*** Information given ***

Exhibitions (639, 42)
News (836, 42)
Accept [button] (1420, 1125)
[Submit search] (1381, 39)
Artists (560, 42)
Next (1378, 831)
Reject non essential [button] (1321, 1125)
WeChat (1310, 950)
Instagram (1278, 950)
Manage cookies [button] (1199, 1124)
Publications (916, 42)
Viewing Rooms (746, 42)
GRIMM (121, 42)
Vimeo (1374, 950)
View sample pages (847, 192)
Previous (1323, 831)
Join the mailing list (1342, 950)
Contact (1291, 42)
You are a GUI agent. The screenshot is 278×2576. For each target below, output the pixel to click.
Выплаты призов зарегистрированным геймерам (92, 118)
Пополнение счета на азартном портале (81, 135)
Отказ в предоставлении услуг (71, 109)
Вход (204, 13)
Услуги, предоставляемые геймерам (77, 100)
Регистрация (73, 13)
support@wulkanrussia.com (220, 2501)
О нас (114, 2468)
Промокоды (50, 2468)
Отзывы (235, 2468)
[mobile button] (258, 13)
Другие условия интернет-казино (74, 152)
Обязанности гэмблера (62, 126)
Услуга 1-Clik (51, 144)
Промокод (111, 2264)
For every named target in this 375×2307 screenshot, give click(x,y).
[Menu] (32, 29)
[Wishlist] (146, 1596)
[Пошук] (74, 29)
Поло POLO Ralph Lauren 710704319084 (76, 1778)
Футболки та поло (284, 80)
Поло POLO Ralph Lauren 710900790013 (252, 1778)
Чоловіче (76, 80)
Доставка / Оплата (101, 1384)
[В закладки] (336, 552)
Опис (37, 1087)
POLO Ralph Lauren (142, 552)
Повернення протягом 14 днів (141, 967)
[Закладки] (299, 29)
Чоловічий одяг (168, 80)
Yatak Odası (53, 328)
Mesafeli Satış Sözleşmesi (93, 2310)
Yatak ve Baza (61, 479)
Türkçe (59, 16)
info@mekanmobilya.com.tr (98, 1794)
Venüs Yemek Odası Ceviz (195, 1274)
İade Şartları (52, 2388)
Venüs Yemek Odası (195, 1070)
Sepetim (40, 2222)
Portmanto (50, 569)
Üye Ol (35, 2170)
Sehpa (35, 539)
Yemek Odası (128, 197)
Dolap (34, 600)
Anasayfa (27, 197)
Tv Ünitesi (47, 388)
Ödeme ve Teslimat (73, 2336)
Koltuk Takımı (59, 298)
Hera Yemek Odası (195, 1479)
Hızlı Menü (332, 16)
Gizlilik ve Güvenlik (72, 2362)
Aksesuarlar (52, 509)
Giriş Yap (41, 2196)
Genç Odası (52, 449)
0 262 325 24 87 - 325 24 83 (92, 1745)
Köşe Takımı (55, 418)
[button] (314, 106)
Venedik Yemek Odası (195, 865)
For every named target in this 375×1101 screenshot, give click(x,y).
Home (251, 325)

*** End of Information given ***

## What is expected
Once the records are read, print each of them exactly as written.

## Worked solution
Exhibitions (639, 42)
News (836, 42)
Accept [button] (1420, 1125)
[Submit search] (1381, 39)
Artists (560, 42)
Next (1378, 831)
Reject non essential [button] (1321, 1125)
WeChat (1310, 950)
Instagram (1278, 950)
Manage cookies [button] (1199, 1124)
Publications (916, 42)
Viewing Rooms (746, 42)
GRIMM (121, 42)
Vimeo (1374, 950)
View sample pages (847, 192)
Previous (1323, 831)
Join the mailing list (1342, 950)
Contact (1291, 42)
You are a GUI agent. The screenshot is 278×2576. For each target below, output the pixel to click.
Выплаты призов зарегистрированным геймерам (92, 118)
Пополнение счета на азартном портале (81, 135)
Отказ в предоставлении услуг (71, 109)
Вход (204, 13)
Услуги, предоставляемые геймерам (77, 100)
Регистрация (73, 13)
support@wulkanrussia.com (220, 2501)
О нас (114, 2468)
Промокоды (50, 2468)
Отзывы (235, 2468)
[mobile button] (258, 13)
Другие условия интернет-казино (74, 152)
Обязанности гэмблера (62, 126)
Услуга 1-Clik (51, 144)
Промокод (111, 2264)
For every named target in this 375×2307 screenshot, give click(x,y).
[Menu] (32, 29)
[Wishlist] (146, 1596)
[Пошук] (74, 29)
Поло POLO Ralph Lauren 710704319084 (76, 1778)
Футболки та поло (284, 80)
Поло POLO Ralph Lauren 710900790013 (252, 1778)
Чоловіче (76, 80)
Доставка / Оплата (101, 1384)
[В закладки] (336, 552)
Опис (37, 1087)
POLO Ralph Lauren (142, 552)
Повернення протягом 14 днів (141, 967)
[Закладки] (299, 29)
Чоловічий одяг (168, 80)
Yatak Odası (53, 328)
Mesafeli Satış Sözleşmesi (93, 2310)
Yatak ve Baza (61, 479)
Türkçe (59, 16)
info@mekanmobilya.com.tr (98, 1794)
Venüs Yemek Odası Ceviz (195, 1274)
İade Şartları (52, 2388)
Venüs Yemek Odası (195, 1070)
Sepetim (40, 2222)
Portmanto (50, 569)
Üye Ol (35, 2170)
Sehpa (35, 539)
Yemek Odası (128, 197)
Dolap (34, 600)
Anasayfa (27, 197)
Tv Ünitesi (47, 388)
Ödeme ve Teslimat (73, 2336)
Koltuk Takımı (59, 298)
Hera Yemek Odası (195, 1479)
Hızlı Menü (332, 16)
Gizlilik ve Güvenlik (72, 2362)
Aksesuarlar (52, 509)
Giriş Yap (41, 2196)
Genç Odası (52, 449)
0 262 325 24 87 - 325 24 83 (92, 1745)
Köşe Takımı (55, 418)
[button] (314, 106)
Venedik Yemek Odası (195, 865)
For every named target in this 375×1101 screenshot, give click(x,y).
Home (251, 325)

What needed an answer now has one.